__Directions for this task__
Copy the listing below with each "screenshot" switched to "screen capture" and everything else left as it is. Leave the pictures out.

--*--

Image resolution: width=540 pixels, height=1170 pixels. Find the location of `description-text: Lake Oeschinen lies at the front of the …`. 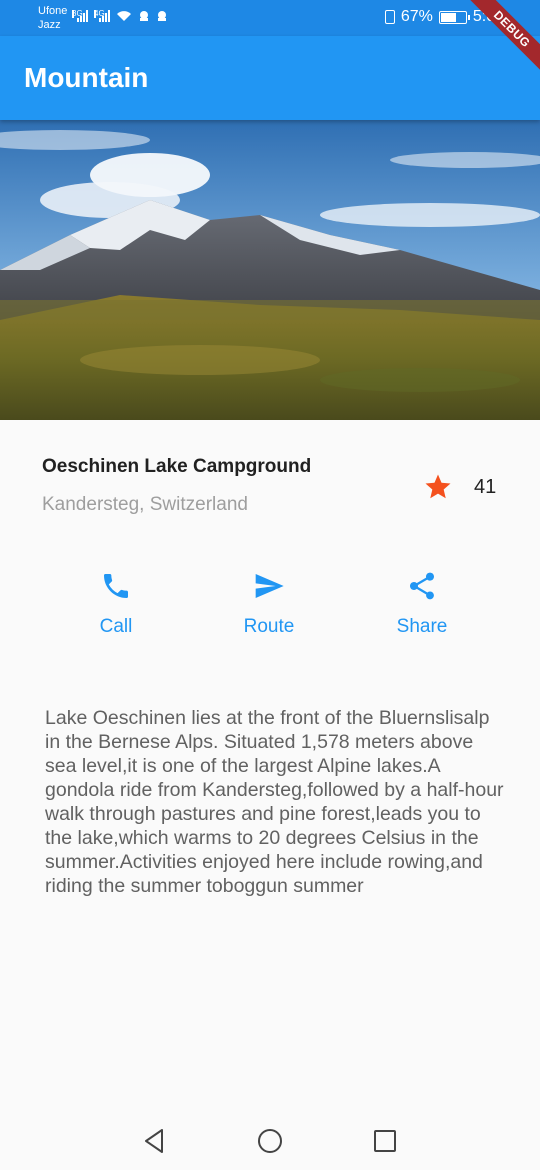

description-text: Lake Oeschinen lies at the front of the … is located at coordinates (274, 802).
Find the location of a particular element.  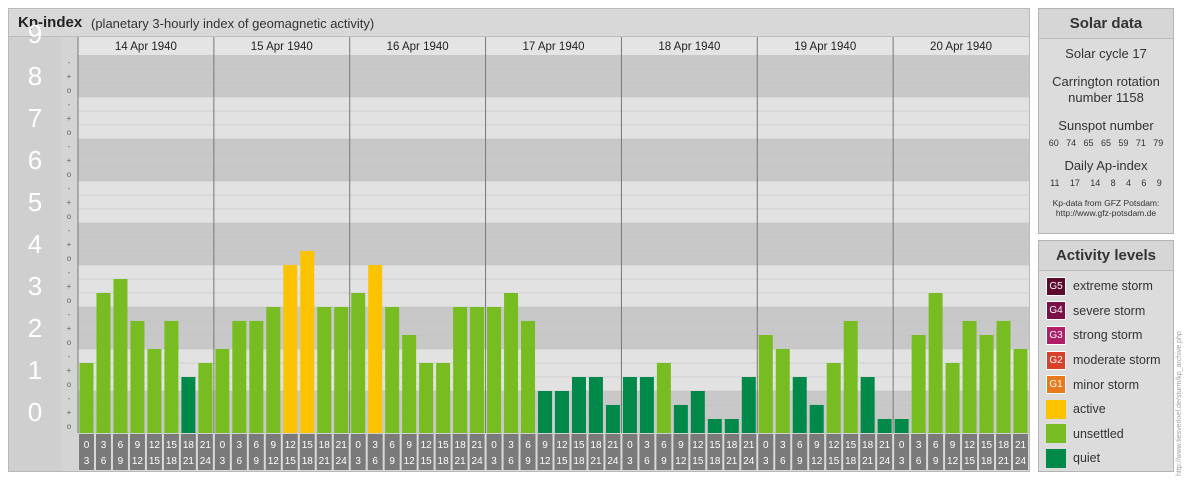

y-tick-label: 6 is located at coordinates (35, 160).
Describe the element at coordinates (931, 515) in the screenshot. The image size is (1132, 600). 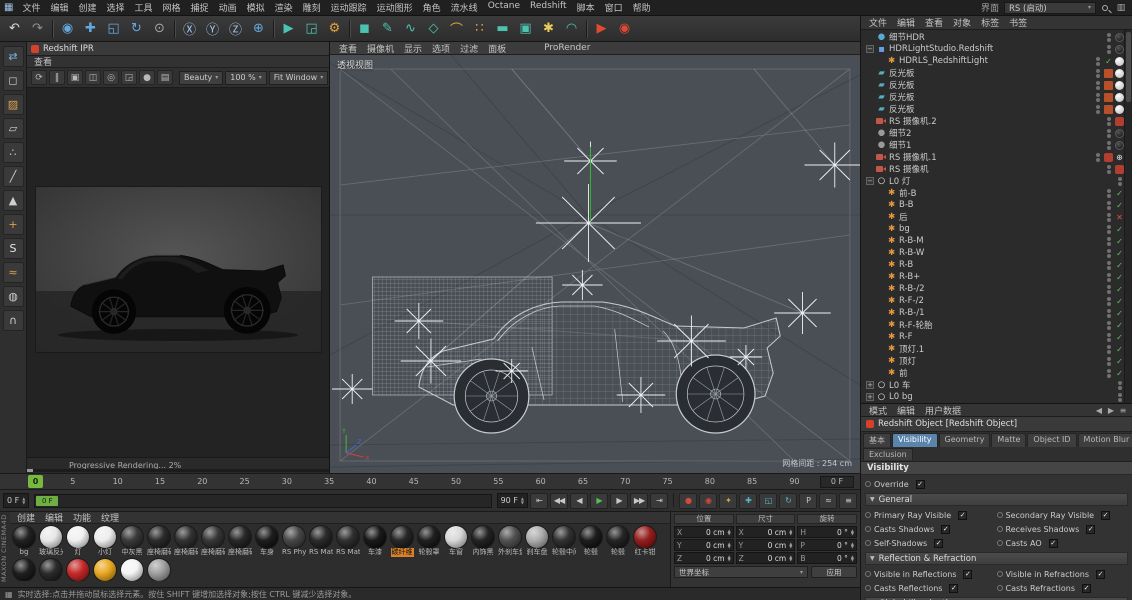
I see `parameter-cell: Primary Ray Visible ✓` at that location.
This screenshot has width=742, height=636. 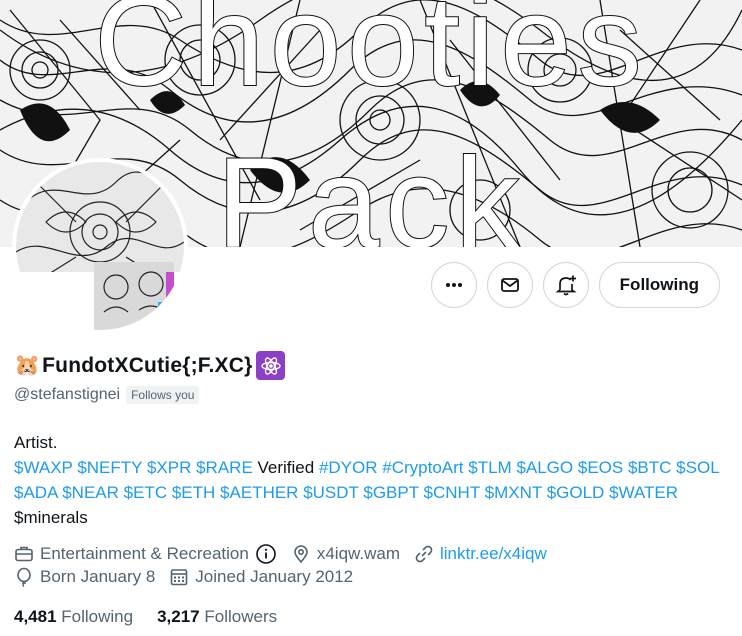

--*--

__Task solution__
Image resolution: width=540 pixels, height=1170 pixels. Find the location of `description-text: Lake Oeschinen lies at the front of the …`. 

description-text: Lake Oeschinen lies at the front of the … is located at coordinates (274, 802).
Find the location of a particular element.  

y-tick-label: 6 is located at coordinates (35, 160).
Describe the element at coordinates (931, 515) in the screen capture. The image size is (1132, 600). 
I see `parameter-cell: Primary Ray Visible ✓` at that location.
This screen capture has width=742, height=636. 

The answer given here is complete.